I remember seeing the end of Orca (sometimes subtitled The Killer Whale) on HBO or something when I was a kid: the iceberg, the boat sinking, and (spoiler) the “guy” (who I now know to be Richard Harris) dying. Luckily for me and for HMAD readers, I never went back and saw the rest, because as a kid I probably would have been pretty bored, but nowadays I found it to be an amusing Jaws ripoff, in that it’s painfully serious (read: now funny to a 32 year old asshole) and yet still superior to two of the legit sequels to Jaws (it's not as good as Jaws 2, however).

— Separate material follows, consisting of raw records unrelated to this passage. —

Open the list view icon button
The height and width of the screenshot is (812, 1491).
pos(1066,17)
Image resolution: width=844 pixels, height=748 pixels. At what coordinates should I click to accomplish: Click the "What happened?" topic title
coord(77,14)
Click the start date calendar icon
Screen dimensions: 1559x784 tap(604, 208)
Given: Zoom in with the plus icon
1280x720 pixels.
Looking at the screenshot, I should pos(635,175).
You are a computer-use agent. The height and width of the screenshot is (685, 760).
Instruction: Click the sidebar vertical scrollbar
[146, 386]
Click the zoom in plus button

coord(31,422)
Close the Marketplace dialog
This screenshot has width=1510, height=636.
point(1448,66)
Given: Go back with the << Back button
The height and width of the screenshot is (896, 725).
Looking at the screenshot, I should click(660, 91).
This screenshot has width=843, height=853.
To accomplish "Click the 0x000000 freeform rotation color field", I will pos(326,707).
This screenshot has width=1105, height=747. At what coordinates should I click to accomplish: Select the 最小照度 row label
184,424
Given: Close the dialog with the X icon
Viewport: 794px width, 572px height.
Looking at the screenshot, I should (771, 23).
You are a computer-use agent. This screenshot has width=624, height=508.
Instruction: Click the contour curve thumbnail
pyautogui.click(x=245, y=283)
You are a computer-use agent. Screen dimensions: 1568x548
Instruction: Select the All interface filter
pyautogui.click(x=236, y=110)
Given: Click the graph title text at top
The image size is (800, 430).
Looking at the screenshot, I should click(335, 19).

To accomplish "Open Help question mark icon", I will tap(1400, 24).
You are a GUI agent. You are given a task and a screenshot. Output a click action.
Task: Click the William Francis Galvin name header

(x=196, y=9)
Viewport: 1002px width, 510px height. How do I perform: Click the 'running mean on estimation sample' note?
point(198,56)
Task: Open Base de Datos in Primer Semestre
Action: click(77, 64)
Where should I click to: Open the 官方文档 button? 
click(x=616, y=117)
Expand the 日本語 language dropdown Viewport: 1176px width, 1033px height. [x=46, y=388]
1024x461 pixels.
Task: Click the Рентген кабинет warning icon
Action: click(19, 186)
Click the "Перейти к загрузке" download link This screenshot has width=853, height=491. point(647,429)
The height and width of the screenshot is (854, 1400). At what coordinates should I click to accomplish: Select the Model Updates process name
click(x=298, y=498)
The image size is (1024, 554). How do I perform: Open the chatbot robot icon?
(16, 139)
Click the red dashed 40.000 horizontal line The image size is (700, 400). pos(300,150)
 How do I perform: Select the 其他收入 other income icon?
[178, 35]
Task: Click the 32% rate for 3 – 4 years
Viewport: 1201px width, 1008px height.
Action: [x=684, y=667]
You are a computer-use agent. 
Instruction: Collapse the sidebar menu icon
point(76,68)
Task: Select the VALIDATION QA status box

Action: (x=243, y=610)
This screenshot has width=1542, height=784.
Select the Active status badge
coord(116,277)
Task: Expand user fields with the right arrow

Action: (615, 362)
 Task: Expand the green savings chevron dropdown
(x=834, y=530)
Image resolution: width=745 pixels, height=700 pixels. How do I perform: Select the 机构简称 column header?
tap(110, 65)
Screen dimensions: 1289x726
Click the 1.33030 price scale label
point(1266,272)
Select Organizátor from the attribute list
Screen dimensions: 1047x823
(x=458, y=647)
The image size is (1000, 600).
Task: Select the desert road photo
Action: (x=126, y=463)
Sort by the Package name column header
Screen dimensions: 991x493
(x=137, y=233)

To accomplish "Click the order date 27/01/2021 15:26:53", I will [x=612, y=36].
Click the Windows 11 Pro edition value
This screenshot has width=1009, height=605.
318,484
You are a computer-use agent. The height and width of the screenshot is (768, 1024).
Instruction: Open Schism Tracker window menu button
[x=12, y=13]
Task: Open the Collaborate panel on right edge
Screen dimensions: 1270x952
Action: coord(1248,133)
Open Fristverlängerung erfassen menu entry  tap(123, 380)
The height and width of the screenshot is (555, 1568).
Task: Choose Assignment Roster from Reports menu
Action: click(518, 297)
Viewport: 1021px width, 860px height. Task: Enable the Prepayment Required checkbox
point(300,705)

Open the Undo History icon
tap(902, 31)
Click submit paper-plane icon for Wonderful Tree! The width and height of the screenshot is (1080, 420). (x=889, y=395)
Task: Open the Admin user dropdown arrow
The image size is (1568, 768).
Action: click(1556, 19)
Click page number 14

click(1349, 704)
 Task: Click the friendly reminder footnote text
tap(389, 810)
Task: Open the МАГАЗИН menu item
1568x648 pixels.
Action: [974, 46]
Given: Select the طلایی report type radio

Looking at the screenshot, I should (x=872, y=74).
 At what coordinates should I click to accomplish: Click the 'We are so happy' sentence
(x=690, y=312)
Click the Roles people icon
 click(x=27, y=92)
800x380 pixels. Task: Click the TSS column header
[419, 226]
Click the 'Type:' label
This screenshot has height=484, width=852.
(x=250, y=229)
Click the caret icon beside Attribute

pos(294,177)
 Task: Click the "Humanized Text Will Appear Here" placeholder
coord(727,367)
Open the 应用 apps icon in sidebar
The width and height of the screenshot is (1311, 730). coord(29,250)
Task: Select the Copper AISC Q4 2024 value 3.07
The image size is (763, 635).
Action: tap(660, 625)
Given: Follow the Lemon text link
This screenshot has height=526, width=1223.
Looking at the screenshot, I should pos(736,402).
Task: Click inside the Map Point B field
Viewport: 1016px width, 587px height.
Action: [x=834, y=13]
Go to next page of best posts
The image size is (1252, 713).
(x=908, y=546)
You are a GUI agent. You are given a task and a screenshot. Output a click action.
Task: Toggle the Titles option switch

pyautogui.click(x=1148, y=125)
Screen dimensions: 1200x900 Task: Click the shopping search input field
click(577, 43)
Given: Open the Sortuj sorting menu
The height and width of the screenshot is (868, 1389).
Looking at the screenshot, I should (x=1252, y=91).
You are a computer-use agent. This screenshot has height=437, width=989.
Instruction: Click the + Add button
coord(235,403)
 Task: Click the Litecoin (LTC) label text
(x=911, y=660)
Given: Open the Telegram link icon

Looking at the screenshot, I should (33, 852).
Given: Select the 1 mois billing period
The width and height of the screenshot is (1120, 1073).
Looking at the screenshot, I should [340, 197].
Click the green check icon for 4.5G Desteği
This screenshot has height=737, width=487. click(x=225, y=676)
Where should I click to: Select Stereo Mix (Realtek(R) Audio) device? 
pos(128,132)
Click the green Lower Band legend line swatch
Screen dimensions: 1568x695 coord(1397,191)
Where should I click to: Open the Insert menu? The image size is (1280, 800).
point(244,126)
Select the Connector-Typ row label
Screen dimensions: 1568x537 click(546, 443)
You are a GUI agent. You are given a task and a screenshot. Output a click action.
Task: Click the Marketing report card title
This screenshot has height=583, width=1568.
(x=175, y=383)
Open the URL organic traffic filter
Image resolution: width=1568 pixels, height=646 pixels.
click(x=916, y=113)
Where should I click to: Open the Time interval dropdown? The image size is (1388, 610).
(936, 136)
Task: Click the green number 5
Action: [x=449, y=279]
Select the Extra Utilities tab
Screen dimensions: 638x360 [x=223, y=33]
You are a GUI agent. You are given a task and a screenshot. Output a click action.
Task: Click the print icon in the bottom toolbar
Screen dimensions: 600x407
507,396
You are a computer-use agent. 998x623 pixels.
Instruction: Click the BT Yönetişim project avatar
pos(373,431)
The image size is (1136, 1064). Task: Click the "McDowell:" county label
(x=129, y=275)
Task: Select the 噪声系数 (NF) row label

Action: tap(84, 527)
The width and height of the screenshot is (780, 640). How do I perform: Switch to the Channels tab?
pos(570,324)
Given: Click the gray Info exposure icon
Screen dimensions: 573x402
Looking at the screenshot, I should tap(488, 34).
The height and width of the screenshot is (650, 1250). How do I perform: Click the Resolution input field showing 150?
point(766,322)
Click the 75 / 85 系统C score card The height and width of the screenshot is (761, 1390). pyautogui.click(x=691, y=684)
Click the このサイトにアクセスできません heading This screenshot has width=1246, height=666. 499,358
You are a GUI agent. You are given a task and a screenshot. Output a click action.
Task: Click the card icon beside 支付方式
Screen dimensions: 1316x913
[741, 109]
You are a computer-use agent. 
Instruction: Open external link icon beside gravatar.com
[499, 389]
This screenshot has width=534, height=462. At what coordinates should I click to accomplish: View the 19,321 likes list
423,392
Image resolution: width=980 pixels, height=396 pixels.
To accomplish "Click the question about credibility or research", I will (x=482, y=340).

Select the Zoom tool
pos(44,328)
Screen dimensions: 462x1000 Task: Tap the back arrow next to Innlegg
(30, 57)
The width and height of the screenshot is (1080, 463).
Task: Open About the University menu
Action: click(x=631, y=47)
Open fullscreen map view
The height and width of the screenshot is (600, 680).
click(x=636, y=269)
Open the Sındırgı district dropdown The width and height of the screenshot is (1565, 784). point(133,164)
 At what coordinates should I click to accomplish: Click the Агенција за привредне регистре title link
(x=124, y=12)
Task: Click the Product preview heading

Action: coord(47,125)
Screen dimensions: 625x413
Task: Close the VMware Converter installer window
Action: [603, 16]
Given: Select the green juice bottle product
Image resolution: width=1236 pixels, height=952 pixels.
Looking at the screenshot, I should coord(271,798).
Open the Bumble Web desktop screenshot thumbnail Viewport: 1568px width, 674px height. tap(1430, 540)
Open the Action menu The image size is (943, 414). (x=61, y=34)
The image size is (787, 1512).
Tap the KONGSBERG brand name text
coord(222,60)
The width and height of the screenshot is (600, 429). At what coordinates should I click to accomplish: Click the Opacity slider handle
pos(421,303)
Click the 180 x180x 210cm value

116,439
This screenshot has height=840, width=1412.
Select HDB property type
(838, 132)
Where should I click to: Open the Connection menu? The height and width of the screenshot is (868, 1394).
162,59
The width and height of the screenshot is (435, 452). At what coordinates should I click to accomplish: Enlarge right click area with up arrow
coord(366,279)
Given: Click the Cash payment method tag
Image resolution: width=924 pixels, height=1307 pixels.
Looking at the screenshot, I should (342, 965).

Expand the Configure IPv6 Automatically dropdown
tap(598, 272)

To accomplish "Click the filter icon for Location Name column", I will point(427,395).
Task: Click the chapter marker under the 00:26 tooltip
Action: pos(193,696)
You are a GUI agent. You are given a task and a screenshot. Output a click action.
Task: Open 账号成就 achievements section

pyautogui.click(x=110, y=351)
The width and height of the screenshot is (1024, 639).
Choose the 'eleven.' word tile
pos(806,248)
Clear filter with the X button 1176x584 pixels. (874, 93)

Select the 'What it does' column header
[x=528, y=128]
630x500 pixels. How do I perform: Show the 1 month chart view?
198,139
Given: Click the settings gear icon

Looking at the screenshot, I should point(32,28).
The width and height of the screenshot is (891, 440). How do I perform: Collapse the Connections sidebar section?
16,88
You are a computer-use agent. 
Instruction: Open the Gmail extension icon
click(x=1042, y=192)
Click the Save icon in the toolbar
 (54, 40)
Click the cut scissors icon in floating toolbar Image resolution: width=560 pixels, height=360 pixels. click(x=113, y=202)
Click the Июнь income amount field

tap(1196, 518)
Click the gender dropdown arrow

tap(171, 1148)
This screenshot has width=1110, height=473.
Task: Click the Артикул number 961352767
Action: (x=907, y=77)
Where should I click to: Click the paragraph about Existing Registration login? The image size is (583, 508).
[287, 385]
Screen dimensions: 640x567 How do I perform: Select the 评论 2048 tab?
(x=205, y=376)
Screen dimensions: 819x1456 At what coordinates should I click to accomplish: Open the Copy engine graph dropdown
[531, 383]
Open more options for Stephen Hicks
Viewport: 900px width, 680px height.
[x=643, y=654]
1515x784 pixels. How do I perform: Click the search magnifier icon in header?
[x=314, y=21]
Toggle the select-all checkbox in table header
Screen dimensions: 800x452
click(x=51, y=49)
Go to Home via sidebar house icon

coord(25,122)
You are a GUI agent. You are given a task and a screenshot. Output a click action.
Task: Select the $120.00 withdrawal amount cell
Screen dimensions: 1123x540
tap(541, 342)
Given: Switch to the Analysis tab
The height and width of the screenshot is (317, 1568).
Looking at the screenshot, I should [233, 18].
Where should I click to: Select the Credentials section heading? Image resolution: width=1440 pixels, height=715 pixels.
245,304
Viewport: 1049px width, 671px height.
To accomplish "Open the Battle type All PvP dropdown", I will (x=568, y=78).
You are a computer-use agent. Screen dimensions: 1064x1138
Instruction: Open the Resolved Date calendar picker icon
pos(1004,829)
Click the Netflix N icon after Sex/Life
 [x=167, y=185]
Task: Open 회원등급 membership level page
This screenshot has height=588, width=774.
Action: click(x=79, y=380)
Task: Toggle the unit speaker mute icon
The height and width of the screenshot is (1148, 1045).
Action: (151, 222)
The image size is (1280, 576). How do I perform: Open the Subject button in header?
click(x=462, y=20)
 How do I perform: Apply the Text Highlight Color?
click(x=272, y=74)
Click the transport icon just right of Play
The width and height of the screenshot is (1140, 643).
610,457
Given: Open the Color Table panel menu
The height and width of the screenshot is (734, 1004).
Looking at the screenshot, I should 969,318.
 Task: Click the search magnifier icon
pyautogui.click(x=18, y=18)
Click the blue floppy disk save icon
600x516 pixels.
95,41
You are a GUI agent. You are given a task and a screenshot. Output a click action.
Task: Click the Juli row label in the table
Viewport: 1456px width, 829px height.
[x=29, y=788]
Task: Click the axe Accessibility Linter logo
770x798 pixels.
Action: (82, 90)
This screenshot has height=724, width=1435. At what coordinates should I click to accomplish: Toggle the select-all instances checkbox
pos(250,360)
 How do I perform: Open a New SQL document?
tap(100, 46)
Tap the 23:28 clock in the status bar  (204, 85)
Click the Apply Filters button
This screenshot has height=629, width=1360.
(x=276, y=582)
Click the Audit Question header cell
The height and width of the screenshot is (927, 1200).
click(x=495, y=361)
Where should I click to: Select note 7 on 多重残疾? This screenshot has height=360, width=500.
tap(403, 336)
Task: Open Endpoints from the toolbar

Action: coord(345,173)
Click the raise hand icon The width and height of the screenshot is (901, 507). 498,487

It starts with a great pissing contest of sorts, where our team is menaced by a great white only for Orca to come along and dispose of the shark quite easily. In other words - Jaws has got NOTHING on Orca. Well, except for boat names; the boat in Jaws is actually named "Orca", but their boat here is called, er, "Bumpo". There are few made up words in the English language that are less iconic than “Bumpo”, and thus it’s not a surprise that the trend didn’t continue: 1979 did not produce a movie called Bumpo about a giant squid or something (where the characters would have a boat named "Jaws", to complete the cycle).

And you can see the Jaws influence throughout, as well as a few attempts to top it. The body count is a bit higher, and they do a lot of the same sort of attack scenes except on a grander scale. Remember the bit with the two fishermen on the dock in Jaws? How about a sinking HOUSE with the same sort of “slide into the water” theatrics! And Harris is basically Quint and Brody combined; he has Brody’s guilt and psychological torment (Brody had his fear of the water; Harris’ Nolan is broken due to the death of his wife and unborn child), but he has Quint’s “salty sea captain” demeanor and is also played by an actor who might as well be drinking on camera. He also has his death, sliding down toward his nemesis in the film’s finale after his boat sinks (though he’s on a sheet of ice here, and doesn’t get eaten but sort of beaten to death with the whale’s fin).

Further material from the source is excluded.